(Text excerpt):
_ _ _ _ _ _ _

Blockchain can be termed as the interlinking of blocks that contain some kind of information within it. It can be called a list being displayed to the public that stores information related to the virtual currencies that are available in the market for carrying out transaction-related stuff. This technique that is used nowadays in many countries was discovered in the year 1991 by a group of researchers to avoid any kind of fraudulent actions taking place by backdating work. The technique of storing information however was not used for a long time until one day Satoshi Nakamoto implemented this to create the famous cryptocurrency Bitcoin. This technology that is used by different countries works as a ledger where the transaction-related things are preserved along with proper identity. It is so secure to store data in a Blockchain as once a data is saved then it becomes near to impossible to manipulate it by intervening into the same.
So, talking about its working, it contains numerous blocks that are interconnected with each other and each block contains some data, the hash of the current block, and the hash of the previous block. Every data that is stored inside the blocks depends upon the type of Blockchain. This can be started with an example, if the Blockchain is associated with Bitcoin then it will store data related to Bitcoin transactions only. The data we are referring to is the sender of the coin, the receiver, the timestamp of the transaction, etc. As discussed the components of blocks contains a hash which is nothing but a type of fingerprint.

_ _ _ _ _ _ _

(Excerpted records):
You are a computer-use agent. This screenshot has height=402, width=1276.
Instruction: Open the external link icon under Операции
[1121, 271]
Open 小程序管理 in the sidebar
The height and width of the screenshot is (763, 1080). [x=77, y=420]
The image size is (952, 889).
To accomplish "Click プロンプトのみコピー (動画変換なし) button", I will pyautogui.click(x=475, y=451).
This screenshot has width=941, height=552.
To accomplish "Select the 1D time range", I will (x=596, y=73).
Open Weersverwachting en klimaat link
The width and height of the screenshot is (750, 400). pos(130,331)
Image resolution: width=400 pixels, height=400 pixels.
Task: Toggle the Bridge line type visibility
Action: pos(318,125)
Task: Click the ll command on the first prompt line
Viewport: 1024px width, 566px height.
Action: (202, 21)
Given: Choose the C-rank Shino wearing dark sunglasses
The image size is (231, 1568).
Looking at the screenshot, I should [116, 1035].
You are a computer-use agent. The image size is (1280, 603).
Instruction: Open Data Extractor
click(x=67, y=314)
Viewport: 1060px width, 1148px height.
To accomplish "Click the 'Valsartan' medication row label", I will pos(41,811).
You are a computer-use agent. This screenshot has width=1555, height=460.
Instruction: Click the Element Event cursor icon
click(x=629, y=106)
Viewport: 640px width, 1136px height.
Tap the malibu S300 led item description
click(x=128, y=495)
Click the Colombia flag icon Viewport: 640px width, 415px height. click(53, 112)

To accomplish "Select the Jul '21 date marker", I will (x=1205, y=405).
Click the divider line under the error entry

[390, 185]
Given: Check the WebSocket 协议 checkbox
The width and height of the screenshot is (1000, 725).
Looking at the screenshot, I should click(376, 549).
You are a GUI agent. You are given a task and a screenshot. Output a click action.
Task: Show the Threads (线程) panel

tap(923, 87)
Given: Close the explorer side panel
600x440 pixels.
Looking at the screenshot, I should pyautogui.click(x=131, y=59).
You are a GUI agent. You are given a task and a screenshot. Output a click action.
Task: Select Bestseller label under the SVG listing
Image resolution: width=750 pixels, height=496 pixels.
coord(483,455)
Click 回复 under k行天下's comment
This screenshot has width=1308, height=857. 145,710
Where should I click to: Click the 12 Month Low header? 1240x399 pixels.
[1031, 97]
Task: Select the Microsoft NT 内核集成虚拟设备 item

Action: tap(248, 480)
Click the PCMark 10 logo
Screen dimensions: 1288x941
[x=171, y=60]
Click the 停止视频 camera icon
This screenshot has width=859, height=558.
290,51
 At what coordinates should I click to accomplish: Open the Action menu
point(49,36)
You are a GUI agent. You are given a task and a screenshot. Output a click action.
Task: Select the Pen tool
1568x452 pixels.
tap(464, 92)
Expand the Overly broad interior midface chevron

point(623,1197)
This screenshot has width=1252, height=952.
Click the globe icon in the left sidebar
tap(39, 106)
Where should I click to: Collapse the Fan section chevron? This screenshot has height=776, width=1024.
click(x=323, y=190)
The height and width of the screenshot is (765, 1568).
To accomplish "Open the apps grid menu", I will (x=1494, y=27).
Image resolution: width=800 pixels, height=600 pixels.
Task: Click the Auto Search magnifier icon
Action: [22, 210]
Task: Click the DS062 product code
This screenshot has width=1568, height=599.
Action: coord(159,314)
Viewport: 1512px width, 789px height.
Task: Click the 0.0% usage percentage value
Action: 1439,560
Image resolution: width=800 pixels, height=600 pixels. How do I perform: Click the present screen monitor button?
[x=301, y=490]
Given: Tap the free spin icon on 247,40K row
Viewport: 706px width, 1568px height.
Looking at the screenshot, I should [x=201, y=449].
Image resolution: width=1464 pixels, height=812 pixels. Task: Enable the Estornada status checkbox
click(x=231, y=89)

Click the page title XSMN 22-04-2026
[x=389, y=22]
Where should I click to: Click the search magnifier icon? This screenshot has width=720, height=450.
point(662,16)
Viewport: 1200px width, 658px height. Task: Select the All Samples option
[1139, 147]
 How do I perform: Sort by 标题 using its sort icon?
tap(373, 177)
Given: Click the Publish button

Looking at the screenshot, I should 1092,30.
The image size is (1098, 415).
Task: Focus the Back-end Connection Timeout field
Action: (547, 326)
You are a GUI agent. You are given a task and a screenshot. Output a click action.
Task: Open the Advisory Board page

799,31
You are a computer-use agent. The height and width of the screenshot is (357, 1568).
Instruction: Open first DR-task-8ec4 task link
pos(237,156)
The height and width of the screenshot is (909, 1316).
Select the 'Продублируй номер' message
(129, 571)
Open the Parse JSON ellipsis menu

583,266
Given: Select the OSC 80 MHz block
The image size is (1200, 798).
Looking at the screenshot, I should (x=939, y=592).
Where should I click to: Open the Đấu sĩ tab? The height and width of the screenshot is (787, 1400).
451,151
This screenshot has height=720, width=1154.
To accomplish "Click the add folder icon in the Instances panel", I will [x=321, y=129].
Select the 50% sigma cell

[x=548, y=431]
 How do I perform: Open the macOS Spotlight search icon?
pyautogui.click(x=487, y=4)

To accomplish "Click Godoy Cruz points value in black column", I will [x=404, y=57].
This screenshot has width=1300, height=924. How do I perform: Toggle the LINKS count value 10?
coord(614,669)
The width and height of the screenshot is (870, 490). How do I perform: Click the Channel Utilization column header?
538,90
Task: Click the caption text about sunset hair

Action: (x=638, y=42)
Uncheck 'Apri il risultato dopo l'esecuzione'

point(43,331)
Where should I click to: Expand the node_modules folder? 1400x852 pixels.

_ _ _ _ _ _ _

(Tasks and exercises):
1. Reproduce the passage of the blockchain text between "So, talking about" and "type of fingerprint.", inclusive.
2. Turn the paragraph of the blockchain text that begins "So, talking about its working" into a short bulleted list that keeps its main facts.
3. Extend the blockchain text with the passage that would follow its final sentence.

(Answer set):
1.
So, talking about its working, it contains numerous blocks that are interconnected with each other and each block contains some data, the hash of the current block, and the hash of the previous block. Every data that is stored inside the blocks depends upon the type of Blockchain. This can be started with an example, if the Blockchain is associated with Bitcoin then it will store data related to Bitcoin transactions only. The data we are referring to is the sender of the coin, the receiver, the timestamp of the transaction, etc. As discussed the components of blocks contains a hash which is nothing but a type of fingerprint.

2.
- A blockchain consists of many interconnected blocks.
- Each block holds some data, its own hash, and the hash of the previous block.
- The data stored depends on the type of blockchain. A Bitcoin blockchain stores only Bitcoin transaction data, such as the sender, the receiver, and the timestamp of the transaction.
- A hash is a kind of fingerprint.

3.
It contains the type of block used and acts as a unique identification number for that particular block. Once the hash is generated than any change in the block will directly reflect a change in the hash and therefore any change in the hash leads to the update of the same and creation of new blocks. Also, the previous hashes that are connected with the present block make a proper chain that links different blocks with each other, and hence the name is given as Blockchain. The first block in a Blockchain is termed as Genesis Block and is regarded as a key block in the chain.
Hashes, as we mentioned earlier, helps in maintaining the authenticity of the Blockchain but, they too have some limitations and once a block hash has tampered then the whole chain becomes worthless. So, to overcome this problem we have a life savior called Proof of Work. It can be termed as a mechanism that helps in slowing down the process of block creation in a Blockchain. Calculating proof of work in a block takes time and hence mitigates in any type of discrepancies occurring. So, if one block tampers then one needs to calculate Proof of Work for every block. Hence we can say that Proof of Work and hashes together contribute to maintaining the security and encryption of the Blockchain. The security maintenance of the Blockchain also comes by creating a P2P network called Peer to Peer network where every individual associated with cryptocurrency transaction are given a separate Blockchain. This way one user can create his/her blocks and the nodes in the block can secure the Blockchain by sending the blocks to the network of users called the Consensus. After validating the blocks by the Consensus these are added to the current Blockchain. So, all the three major components for securing the Blockchain are adopted and any kind of theft is dealt with.
List of Top 3 Cryptocurrencies with their Prices
- Bitcoin: The most expensive cryptocurrency of all time and always on top compared to its fellow competitors. The current rate as per records is US Dollars $10,286.51 per coin.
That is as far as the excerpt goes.